Below this line is a set of entries; quote exactly the lines from the line that contains "[menuitem] (386, 56)" to the line that contains "[Zitieren] (1069, 625)", both lines included.

→ **Data listing**:
+-------+

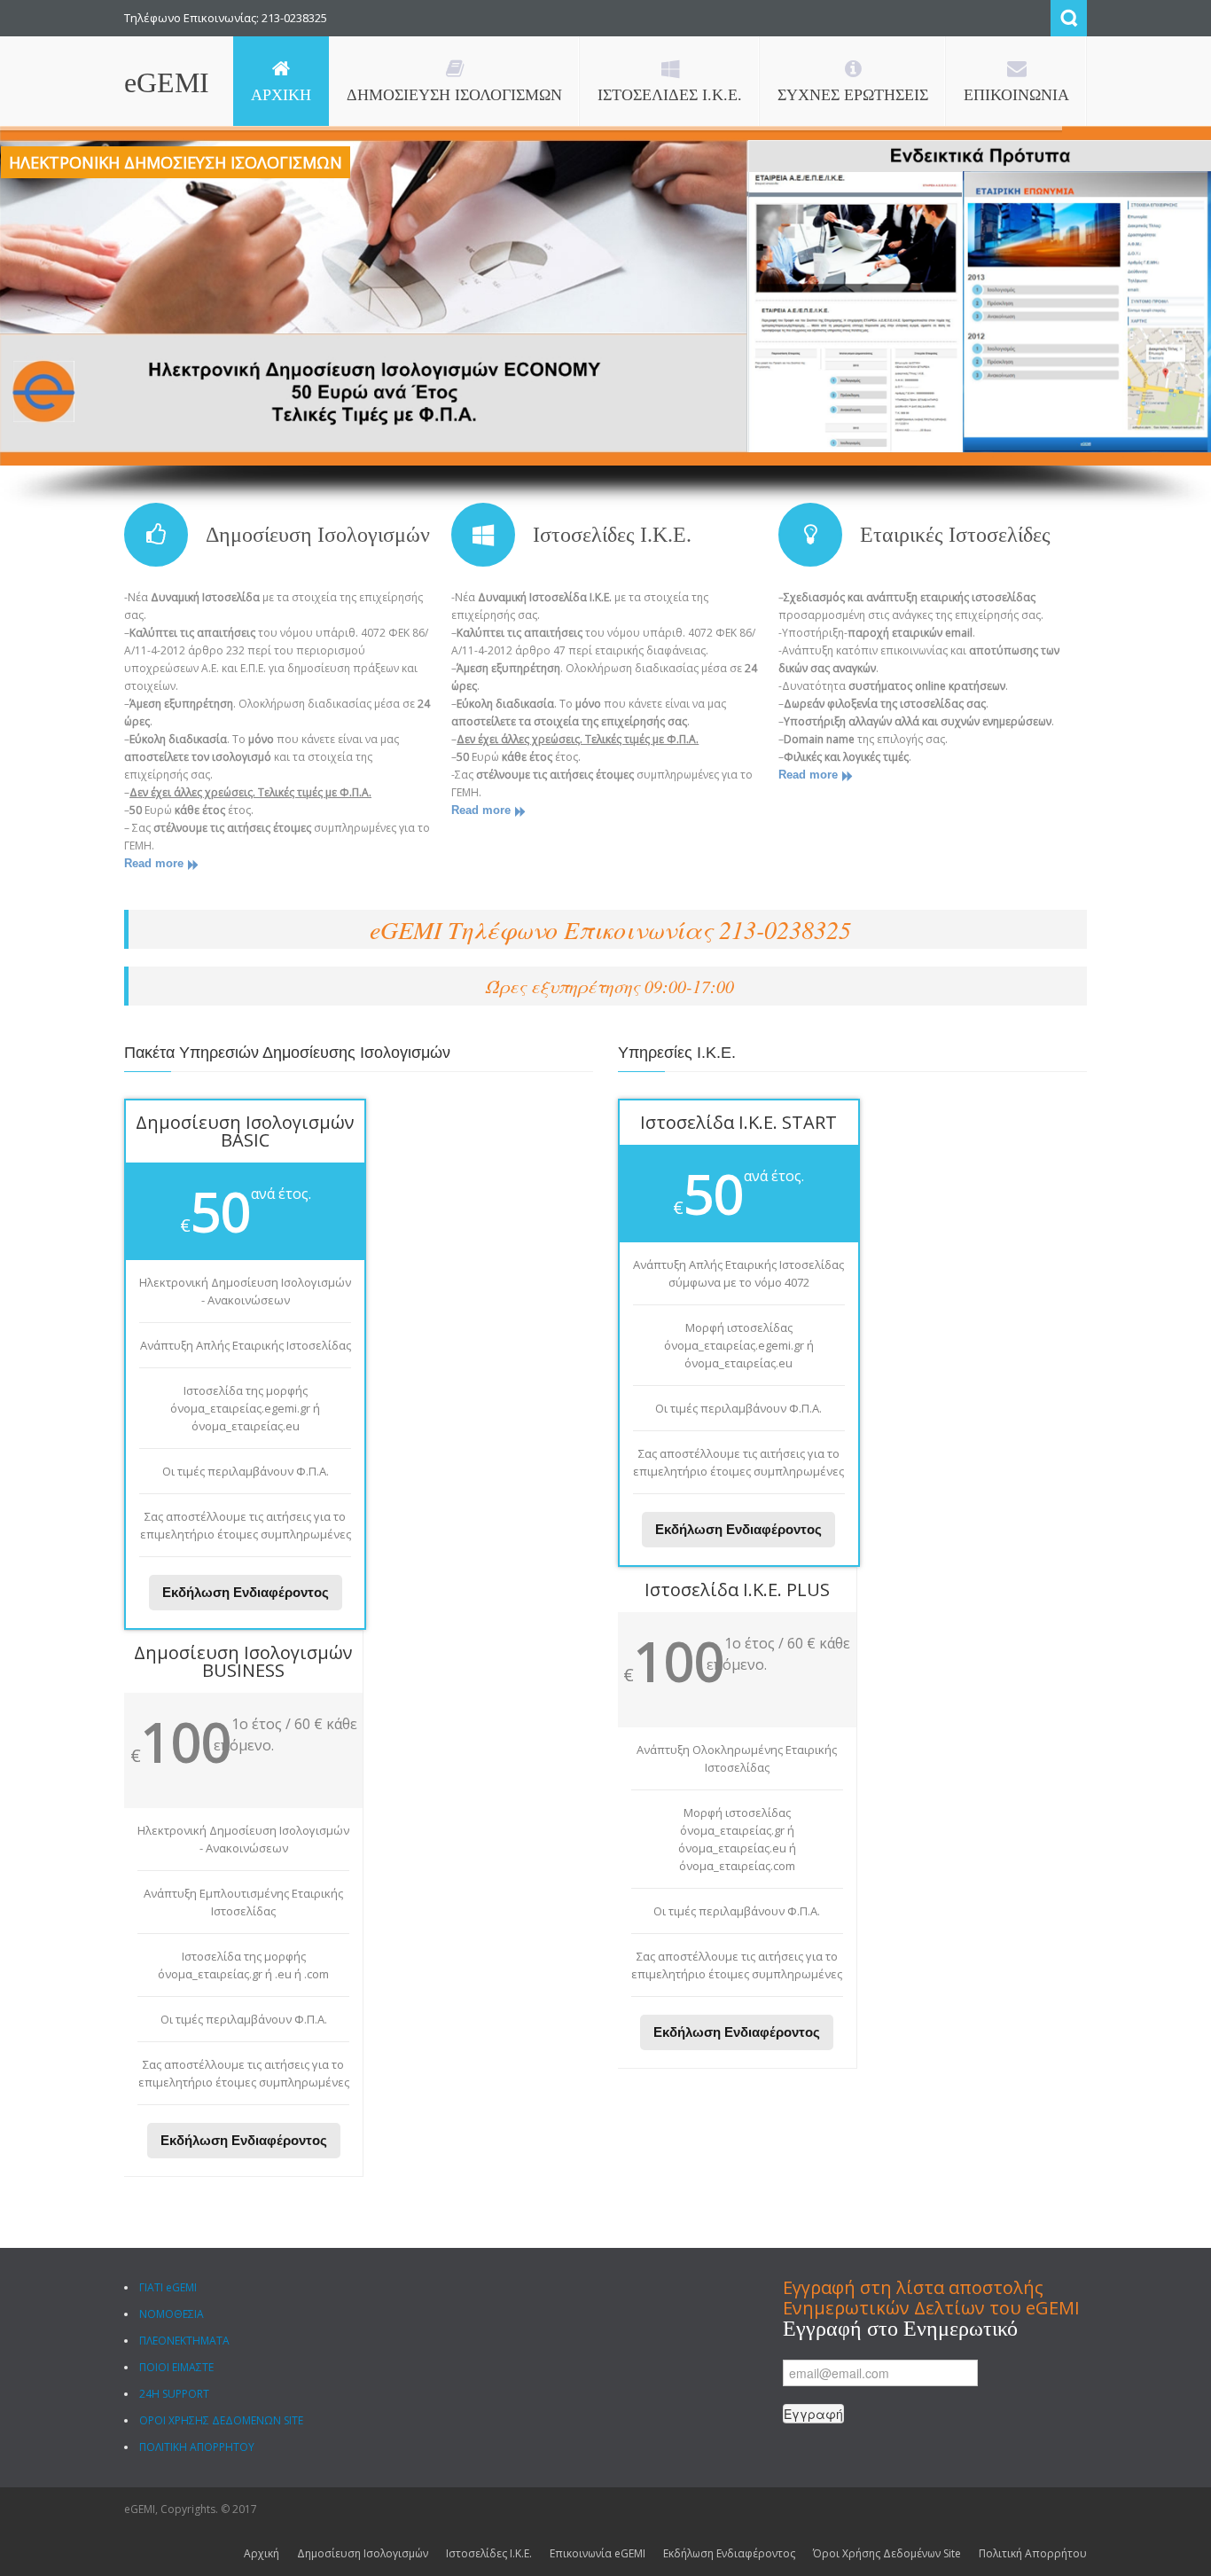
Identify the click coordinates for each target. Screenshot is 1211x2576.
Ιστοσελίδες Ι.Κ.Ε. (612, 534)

+-------+

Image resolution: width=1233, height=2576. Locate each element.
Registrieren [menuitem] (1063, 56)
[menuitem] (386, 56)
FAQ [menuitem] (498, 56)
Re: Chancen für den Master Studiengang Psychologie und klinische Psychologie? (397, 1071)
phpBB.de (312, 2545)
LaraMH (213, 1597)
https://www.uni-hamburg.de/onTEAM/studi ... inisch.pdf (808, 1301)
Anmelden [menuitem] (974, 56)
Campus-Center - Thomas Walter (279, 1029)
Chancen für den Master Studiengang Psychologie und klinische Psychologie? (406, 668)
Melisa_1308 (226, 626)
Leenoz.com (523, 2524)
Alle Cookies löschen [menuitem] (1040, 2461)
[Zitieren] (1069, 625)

+-------+

→ **Your response**:
[menuitem] (386, 56)
FAQ [menuitem] (498, 56)
Re: Chancen für den Master Studiengang Psychologie und klinische Psychologie? (397, 1071)
phpBB.de (312, 2545)
LaraMH (213, 1597)
https://www.uni-hamburg.de/onTEAM/studi ... inisch.pdf (808, 1301)
Anmelden [menuitem] (974, 56)
Campus-Center - Thomas Walter (279, 1029)
Chancen für den Master Studiengang Psychologie und klinische Psychologie? (406, 668)
Melisa_1308 (226, 626)
Leenoz.com (523, 2524)
Alle Cookies löschen [menuitem] (1040, 2461)
[Zitieren] (1069, 625)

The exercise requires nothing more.